I believe that my significant other is a hypochondriac. I've read the wiki on hypochondriasis and it totally describes him. He goes to his doc or ER at least 2-3 times a month because of some type of illness or symptoms. He stubbed his toe at one point and he was so convinced it was broken (even though he could move it) that he went to 2 ERs coz the first one told him its not broken, 2nd one took an xray just to satisfy him and, voila! - not broken. He thinks he's going to die soon because he said he feels like his heart is going to give out anytime and he experiences heart palpitations and numbing of his limbs, or he thinks he has cancer, and he apparently experiences a lot of aches and pains everywhere. He had blood work done and nothing is wrong with him. Whenever he goes to the doctor and the doc would tell him he's fine, he seems to be smarter than the doctor coz he believes the doctor is wrong and his self diagnosis is right. His blood pressure also seems to be really high when he's at the doctor but when he's home, his blood pressure is completely fine (i have the machine to check). He is at the doctor right now as im typing this. <_< His new thing, he bumped his elbow a few days ago and he said it still hurts. He's so convinced that he 'chipped' the bone that he is at the orthopedic surgeon right now. The elbow is not swollen!!!!
I know this is an illness - I tried to make an appointment for him to see a shrink but he wouldn't go. I just don't know to to deal with this. We have no health insurance and every single time he goes to the doctor, its $85 for the visit and he goes multiple times a month. He has asthma inhaler and he would use it like crazy coz his chest feels tight all the time and of course, that's about $250/month + the prescriptions that he'd get for high blood pressure, migraine and other things. It's driving me nuts! I try to me sympathetic to what he's feeling but its the constant complaining about a pain here or there or he's dying or if there's a mosquito bite, its cancer and it's hurting us financially. It came to a point where he would sell some of our things just so he would have enough money to go to his doctor.
Help me! Tell me how to deal with this!
PS: Should I inform the doctor that he is a hypochondriac?
The following user gives a hug of support to Liebling81: MichaelZ (01-27-2012)

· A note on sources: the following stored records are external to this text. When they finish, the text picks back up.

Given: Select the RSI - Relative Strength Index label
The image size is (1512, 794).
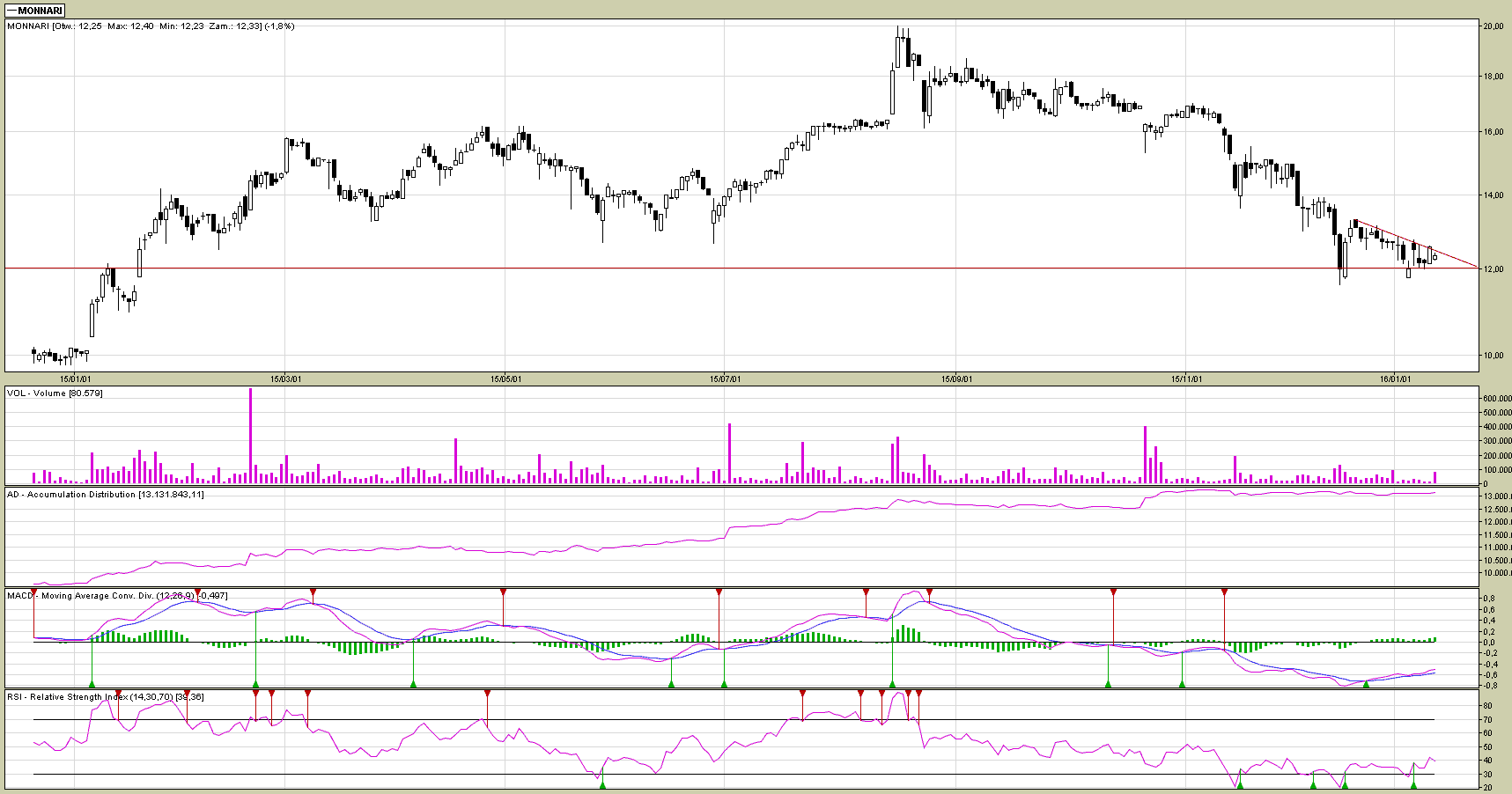Looking at the screenshot, I should [105, 697].
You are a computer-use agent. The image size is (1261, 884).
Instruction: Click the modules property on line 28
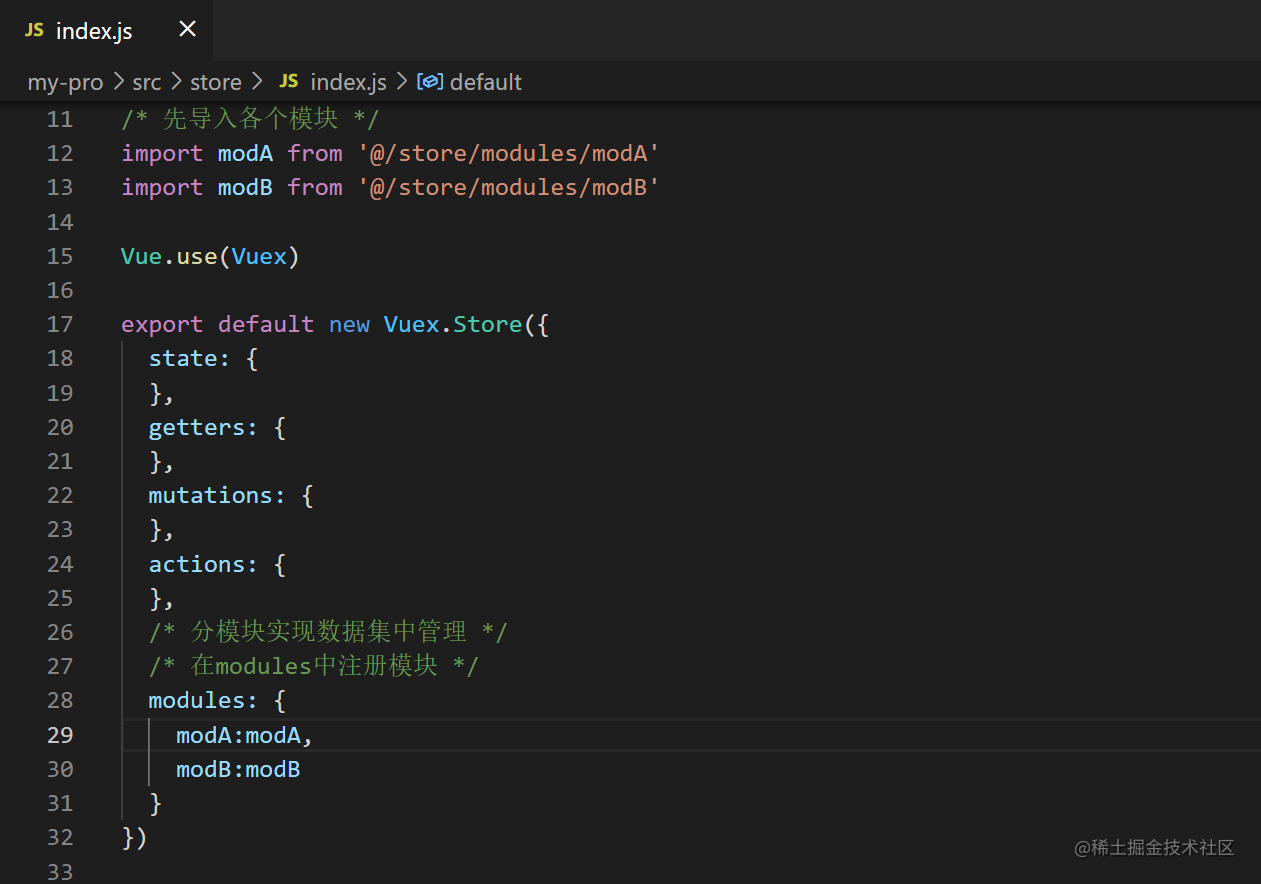click(196, 700)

No children together but I have 1 child and we're raising him together.
Originally Posted by Curious One
Other than his underlying condition (hypochondriasis) causing you great stress, how is the rest of your life/relationship together?

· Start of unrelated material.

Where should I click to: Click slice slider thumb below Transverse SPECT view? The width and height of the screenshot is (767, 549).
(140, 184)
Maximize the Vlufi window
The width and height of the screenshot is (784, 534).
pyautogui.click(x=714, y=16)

Our relationship is deteriorating due to monetary problems. We share the bills but most of the time, I have to pay his half as well because he wouldn't have any money left because he would spend his money on his doctor visits and prescriptions. He would also lose his job due to his attendance because he's always 'sick.' And by him not having a paycheck, he sells my things so he can go to the doctor.

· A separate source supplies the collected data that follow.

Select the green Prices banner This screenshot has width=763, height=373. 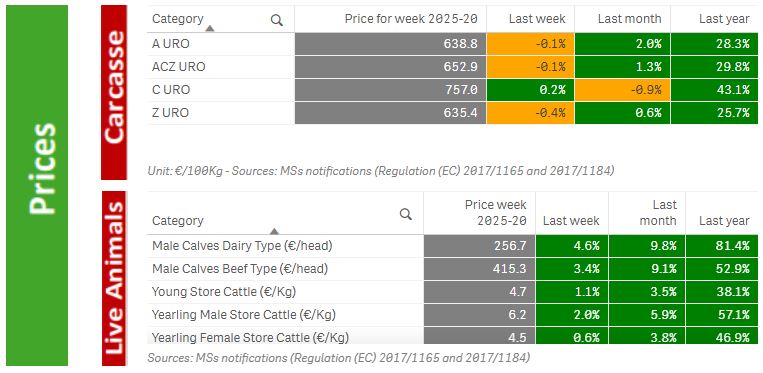click(37, 185)
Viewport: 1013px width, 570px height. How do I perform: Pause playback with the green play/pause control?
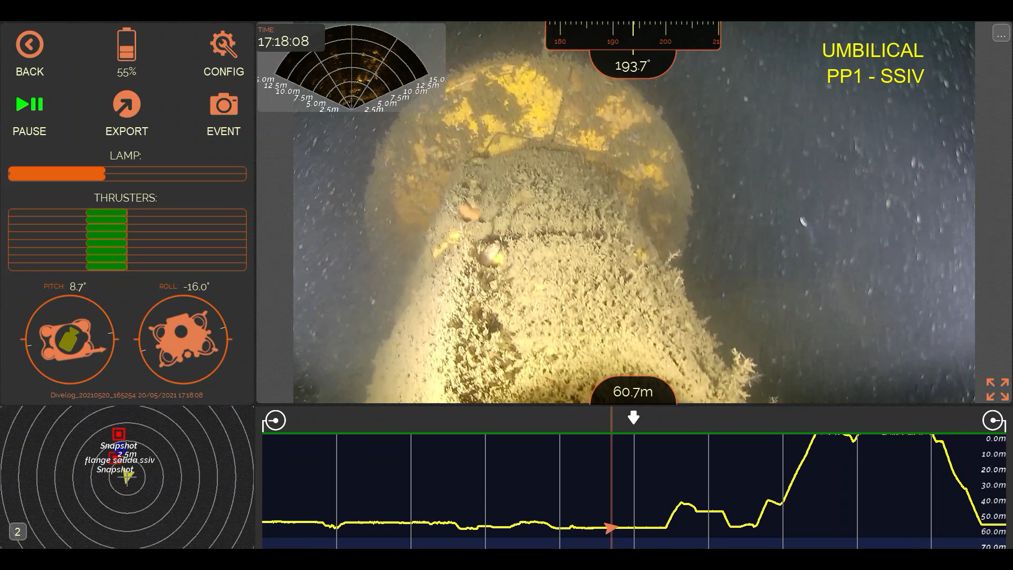30,104
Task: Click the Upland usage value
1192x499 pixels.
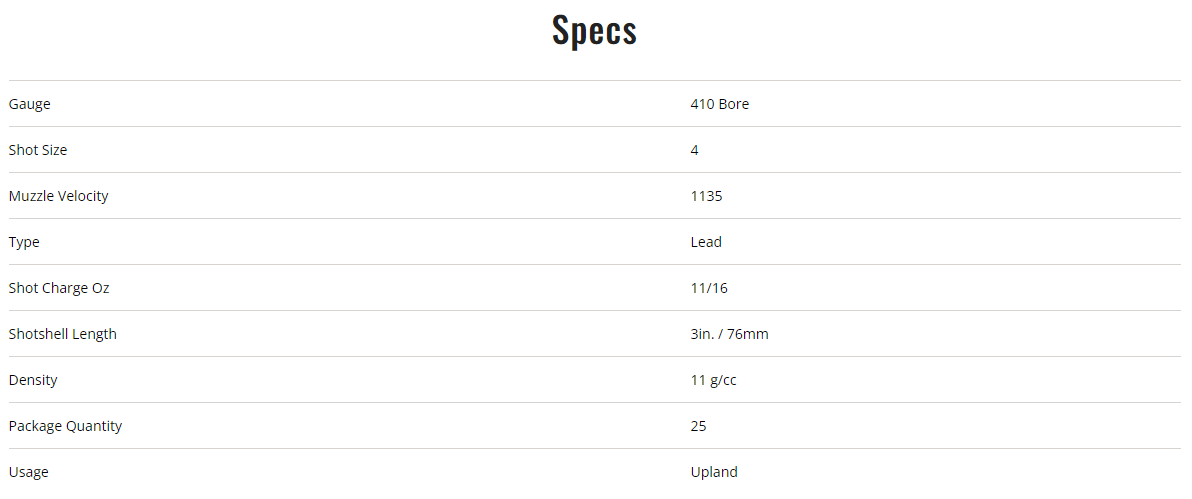Action: (714, 472)
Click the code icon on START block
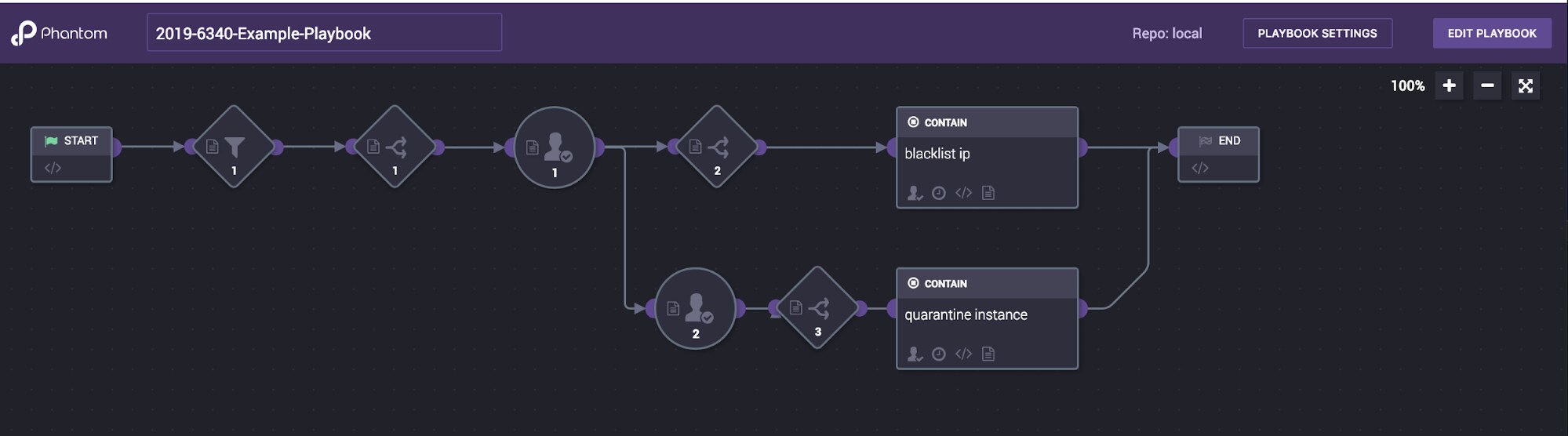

Originally Posted by Curious One
Why will he not see a mental health professional?
Because he thinks he's ok mentally. He doesn't think he is a hypochondriac. His doctor prescribed him anti-anxiety medications at one time but he didn't fill it because he feels like he didn't need it.
OH MY GOD! you just described me! I am the same exact way, Every single day if I feel a pain in my body i jump to the conclusion that I have cancer, or a tumor. I've have been convinced that I have cancer, ALS disease, MS, Skin cancer, Brain tumors, Carpal tunnel, cancerous moles, heart disease. I have panic attacks whenever I think about it. I have been to the ER several times because I thought i was dying, My symptoms are insane. My girlfriend and all my friends get very irritated with me and just roll their eyes, and it upsets me so much because they have no idea how I feel. I feel like I'm going insane worrying every single day that I have something wrong with me I feel sorry that my girlfriend and my friends have to hear about it all the time, i just wish that they would understand that I feel like my life is in danger all the time. I got motivation to get a high paying job just so i can go see the doctor, i plan on taking therapy I think it will help me out a lot, I actually can't wait to see a shrink. I hope that he can read this and know that he is not a lone, whenever he goes to the doctor next ask about ativan, I was prescribed that and when I was on it, i felt normal for once, I was happy, i didn't have any worries about my health or anything, i finally felt what it was like to be normal.
He really does need to seek professional help, there must be some kind of trigger from his child hood or even something that happened at any point in his life for him to be so obsessive over this. I know speaking from 34 years of being a hypochondriac. I have endured many traumatic events as a child which have molded me into the hypochondriac that I am today.
I know you think you understand what he is going through, but you really don't. Imagine being 100% sure you are going to die or be sick. You just know this for a fact. The impending doom consumes your every thought. He may seem needy to you, but he just needs you to listen to him and help him through it. My wife still gets very frustrated with me when I have episodes. I am currently going through one right now after about a year of not having any.